Risperidone for Treatment of Anorexia Nervosa: A Pilot Study

Results did not echo those from
earlier studies with olanzapine.

Reprinted from Eating Disorders Review
March/April 2012 Volume 23, Number 2
©2012 Gürze Books

As yet, no psychotropic drugs have been approved for treatment of anorexia nervosa (AN) in adults or adolescents. “Atypical” neuroleptic drugs, such as risperidone and olanzapine, are potent serotonin antagonists, in addition to binding to dopamine at 4 receptor sites. Two randomized controlled studies of olanzapine for AN in adult female subjects have been conducted thus far. In the first, weight gain increased and depression and obsession scores decreased with treatment (Psychol Med 2011;41:2177).

A second study, which included a cognitive behavioral therapy (CBT) arm, found no benefits for olanzepine with regard to changes in weight but did report improvements in compulsivity, depression, and aggressiveness for the group that received CBT and olanzapine (Expert Opin Pharmacother 2003;4:1659).

Dr. Jennifer Hagman and colleagues at the University of Colorado School of Medicine and Children’s Hospital Colorado, Denver, designed a double-blind, placebo-controlled pilot study to assess the efficacy and safety of risperidone for treating teens and young adults with AN (J Am Acad Child Adolesc Psychiatry 2011;915). A second goal was to determine if risperidone could shorten the period required for a patient to reach 90% of ideal body weight (IBW). The study also sought to explore whether risperidone could be tolerated by AN patients and if its use would reduce anxiety during weight restoration.

The researchers invited all patients receiving care in the eating disorders program from August 2004 to September 2008 and who met the inclusion criteria to participate in the study. Inclusion criteria included a primary diagnosis of AN, female gender, age 12 to 21 years (those under 18 had parental consent for participation), and active participation in the eating disorders program. Comorbid diagnoses, such as depression and anxiety disorder, and bulimia nervosa were allowed as long as the primary diagnosis was AN. The diagnosis of AN was established by DSM-IV criteria, a comprehensive clinical evaluation, and agreement upon the diagnosis by a child and adolescent psychiatrist and a specialist in adolescent medicine.

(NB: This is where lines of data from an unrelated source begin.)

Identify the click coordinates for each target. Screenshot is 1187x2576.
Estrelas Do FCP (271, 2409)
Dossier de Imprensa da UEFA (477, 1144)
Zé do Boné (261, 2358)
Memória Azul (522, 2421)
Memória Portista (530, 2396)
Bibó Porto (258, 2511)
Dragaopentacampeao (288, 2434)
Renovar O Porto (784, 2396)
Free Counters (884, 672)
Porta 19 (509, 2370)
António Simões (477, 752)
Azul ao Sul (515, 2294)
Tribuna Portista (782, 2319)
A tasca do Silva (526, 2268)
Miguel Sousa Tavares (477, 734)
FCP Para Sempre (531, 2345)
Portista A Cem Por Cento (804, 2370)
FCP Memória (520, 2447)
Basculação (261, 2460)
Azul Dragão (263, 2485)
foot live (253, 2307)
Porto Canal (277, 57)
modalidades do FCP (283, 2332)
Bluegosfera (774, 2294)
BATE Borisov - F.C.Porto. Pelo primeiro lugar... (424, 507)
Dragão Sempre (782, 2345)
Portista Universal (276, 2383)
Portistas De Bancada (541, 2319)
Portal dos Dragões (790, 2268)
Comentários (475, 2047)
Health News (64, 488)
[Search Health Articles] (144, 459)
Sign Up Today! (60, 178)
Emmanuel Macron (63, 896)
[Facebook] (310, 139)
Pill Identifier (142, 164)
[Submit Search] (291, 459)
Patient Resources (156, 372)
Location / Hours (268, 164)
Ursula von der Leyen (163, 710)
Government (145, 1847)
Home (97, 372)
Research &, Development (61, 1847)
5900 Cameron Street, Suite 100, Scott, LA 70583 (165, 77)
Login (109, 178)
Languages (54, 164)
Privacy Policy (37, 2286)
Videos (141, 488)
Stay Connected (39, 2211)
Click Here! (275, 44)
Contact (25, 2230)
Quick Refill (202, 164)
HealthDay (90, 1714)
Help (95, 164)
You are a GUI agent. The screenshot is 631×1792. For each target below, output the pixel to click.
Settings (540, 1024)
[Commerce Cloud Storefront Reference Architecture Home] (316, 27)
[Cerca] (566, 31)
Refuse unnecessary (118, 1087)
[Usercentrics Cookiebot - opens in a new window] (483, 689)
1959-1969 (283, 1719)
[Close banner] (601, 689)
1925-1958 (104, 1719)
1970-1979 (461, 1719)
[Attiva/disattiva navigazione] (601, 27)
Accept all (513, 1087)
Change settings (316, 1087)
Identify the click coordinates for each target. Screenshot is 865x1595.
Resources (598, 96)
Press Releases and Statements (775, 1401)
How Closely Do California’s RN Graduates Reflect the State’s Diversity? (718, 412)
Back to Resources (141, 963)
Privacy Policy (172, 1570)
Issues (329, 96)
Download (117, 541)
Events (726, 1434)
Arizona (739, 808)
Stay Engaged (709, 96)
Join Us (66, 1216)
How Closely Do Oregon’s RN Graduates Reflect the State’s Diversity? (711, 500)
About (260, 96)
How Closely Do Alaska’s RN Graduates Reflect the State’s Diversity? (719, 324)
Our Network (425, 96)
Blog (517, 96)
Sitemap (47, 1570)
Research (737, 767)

All subjects were initially admitted to the inpatient or day treatment level of care and received care as usual during the study; this included individual, family and group psychotherapy, nutritional counseling, medical management, and individualized meal plans for weight restoration. The program targeted 90% of IBW for subjects with secondary amenorrhea and 100% of IBW for subjects with primary amenorrhea. Target rates of weight gain were 0.2 kg/day in the inpatient level of care and 0.1 kg/day in day treatment.

The authors point out that a significant number of AN patients who present for treatment of AN are also taking an antidepressant, usually a serotonin-selective reuptake inhibitor. Although it would have been ideal to have subjects take only the study medicine, patients who were already taking a antidepressant were allowed to enroll and to continue their antidepressant if they had been on a stable dose for longer than 1 week before entering the study and did not wish to discontinue the medication.

Risperidone group. Initially, 19 patients were allocated to receive risperidone treatment; one patient dropped out of the group after her parents requested active medication. The drug was started at 0.5 mg daily and titrated upward weekly in 0.5-mg doses to a maximum dose of 4.0 mg.

Placebo group. Twenty-two patients were randomized to the placebo group and all continued throughout the study. These subjects received 3 mg of placebo for a mean of 9 weeks.

Results did not confirm the initial hypotheses

During the first 7 weeks of the study, those in the risperidone group had a significant decrease on the Eating Disorders Inventory 2 (EAT-2) Drive for Thinness subscale, but this difference faded by the end of the study. The EAT-2 Interpersonal Distrust subscale score also significantly decreased among the risperidone group, and prolactin levels were significantly elevated (37.7 ng/mL versus 5.5 ng/mL among the placebo group).

At the end of the study, the authors could show no significant benefits from adding risperidone during the weight-restoration phase of care. Not only did subjects on risperidone not gain weight any more quickly than did subjects on placebo, there was a trend for those treated with risperidone to experience an increase in resting energy expenditure, or REE. This was a paradoxical finding, according to the authors, because patients taking risperidone for other reasons often have significant weight gain. Although increased appetite and increased food intake seem to be the explanation in cases of weight gain, the authors think it may also be possible that risperidone affects the body’s metabolic rate.